そして、イリアスに、ディズニーランドのみやげを持ってきてくれた。
「このままでは、10年後には経済が衰退して、人類は徐々に絶滅に向かうのではないかという予測がある」
「特にアフリカはひどいらしいね」
「漁業ができないのでね。魚を、高い価格で輸入している。それに、鳥インフルエンザのワクチンも増産してもおっつかない。パンデミックにでもなれば、何億という人間が死亡するかもしれない」
「きみは、こんなことになったのは、何かの意思があるようだと言っていたな」アントニスは水を向けた。
「そうだ」
「神の意志か?」
「信仰しているものはそう思っているかもしれないが、ぼくは、別の意志があるように思う」
「それは?」
「よくわからないが、一言で言えば、自然の意志だ」
「温暖化などが原因で?」
「それもあると思う。各国の海洋学者、生物学者、医学者、気象学者などが協力して、原因を突きとめようとしているが、これだけの規模だ、すぐに解明できるがどうかわからない。
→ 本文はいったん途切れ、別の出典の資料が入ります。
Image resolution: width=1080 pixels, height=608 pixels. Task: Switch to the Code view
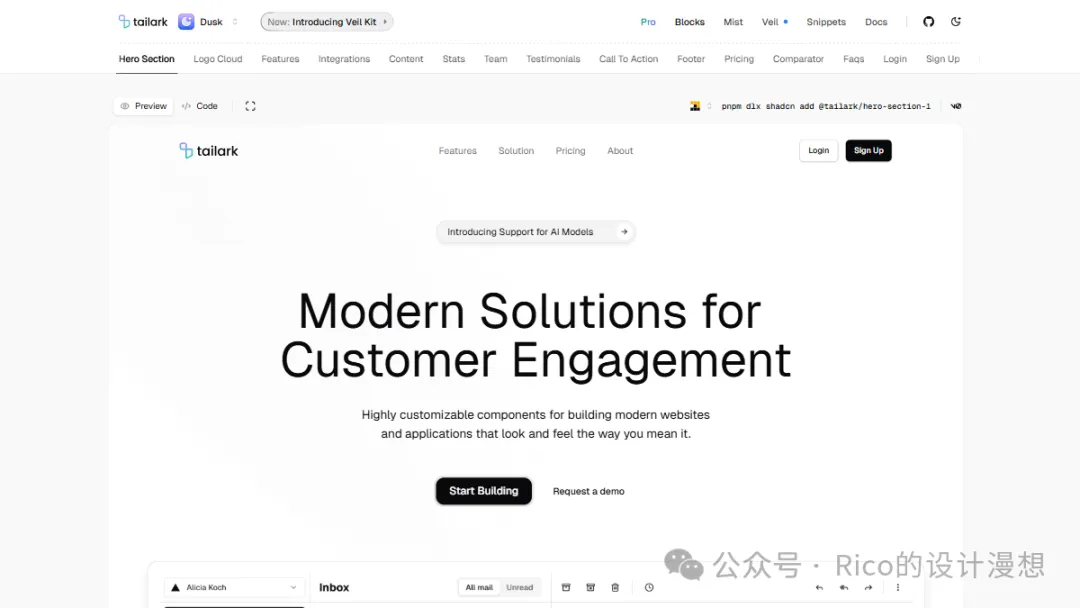coord(200,106)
とにかく、牛や豚のインフルエンザが蔓延すればすべて処分するように、海の大型生物をすべて処分せよという意見が高まりつつある。とりあえず攻撃してくるものから処分するようだ」
「それについてはどう思う?」
「ぼくは反対だ。ずっとそう言いつづけてきた。そんなことをすれば、今以上に人間の生存環境が悪くなる」
「ぼくもそう思う。ニンゲンを襲う意志があるけど、その反面、ニンゲンを守ろうという意志もあるように思うのだけが」
「人間を守る意思!それはおもしろい考えだな」
「それについて話してもいいかい?」
「言ってくれ」
アントニスはあたりを見た。隣のテーブルは誰もいないので、そう大きな声を出さないかぎり聞かれない。
「実は、『オリオンとイリアス』は、このイリアスが書いたんだ。そして、ぼくの息子ではなく、ぼくの甥なんだ」
「最初からそう思っていたよ」
アントニスは、もう一度まわりを見た。